30.09.2009

L’Union sociale pour l’habitat réagit au Budget Ville et Logement 2010

L’Union sociale pour l’habitat, qui redoutait une chute drastique des aides à la pierre, comme la lettre de cadrage pluriannuelle le laissait craindre, constate que la baisse des moyens alloués à la production de logements sociaux, quoique significative, est moins grave que prévue.

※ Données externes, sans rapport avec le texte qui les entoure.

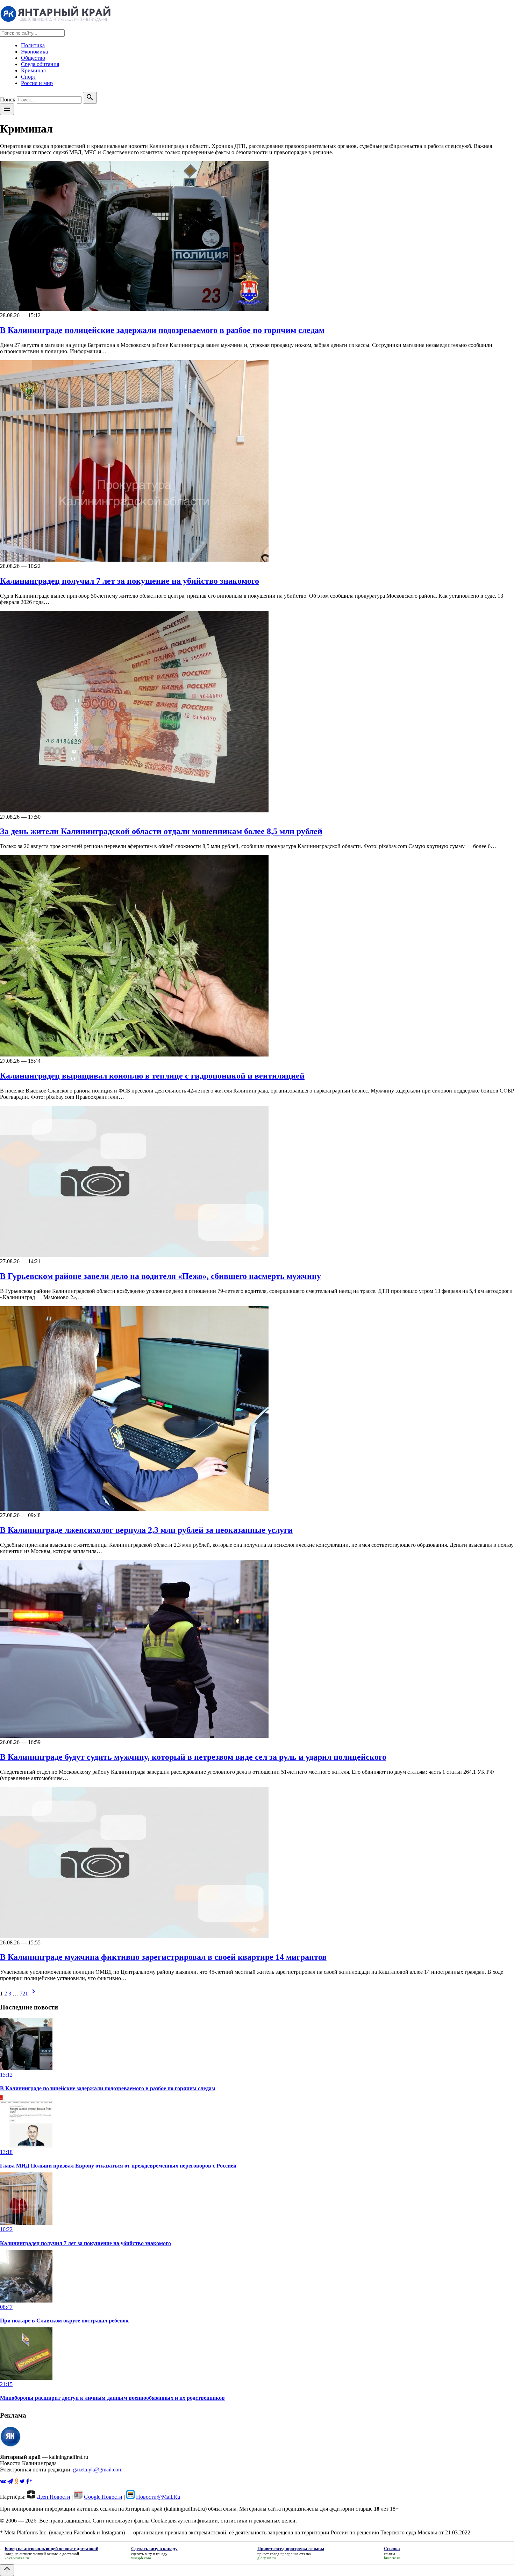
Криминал (33, 70)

Alors que l’année 2009 se dessine comme une année historique pour la construction de logements sociaux, le Mouvement Hlm note que le gouvernement renouvelle des objectifs ambitieux en matière de production : ainsi, le nombre de logements sociaux programmés pour 2010 est maintenu à un volume total de 140 000 logements nouveaux financés, dont plus de 90 000 en PLUS et PLAI.

L’Union sociale pour l’habitat, qui redoutait une chute drastique des aides à la pierre, comme la lettre de cadrage pluriannuelle le laissait craindre, constate que la baisse des moyens alloués à la production de logements sociaux, quoique significative, est moins grave que prévue. La ligne fongible passe ainsi de 550 millions d’euros en 2009 à 480 millions d’euros en 2010 (à quoi ajouter dans les deux cas 120 millions d’euros au titre du plan de relance), au lieu des 350 millions d’euros programmés dans la lettre de cadrage. Thierry Repentin, président de l’Union sociale pour l’habitat, voit dans cette décision la reconnaissance du « rôle majeur du logement social dans la construction, la croissance verte et l’habitat durable, et sa fonction essentielle de solidarité vis-à-vis des Français qui ne peuvent se loger dans les conditions du marché ».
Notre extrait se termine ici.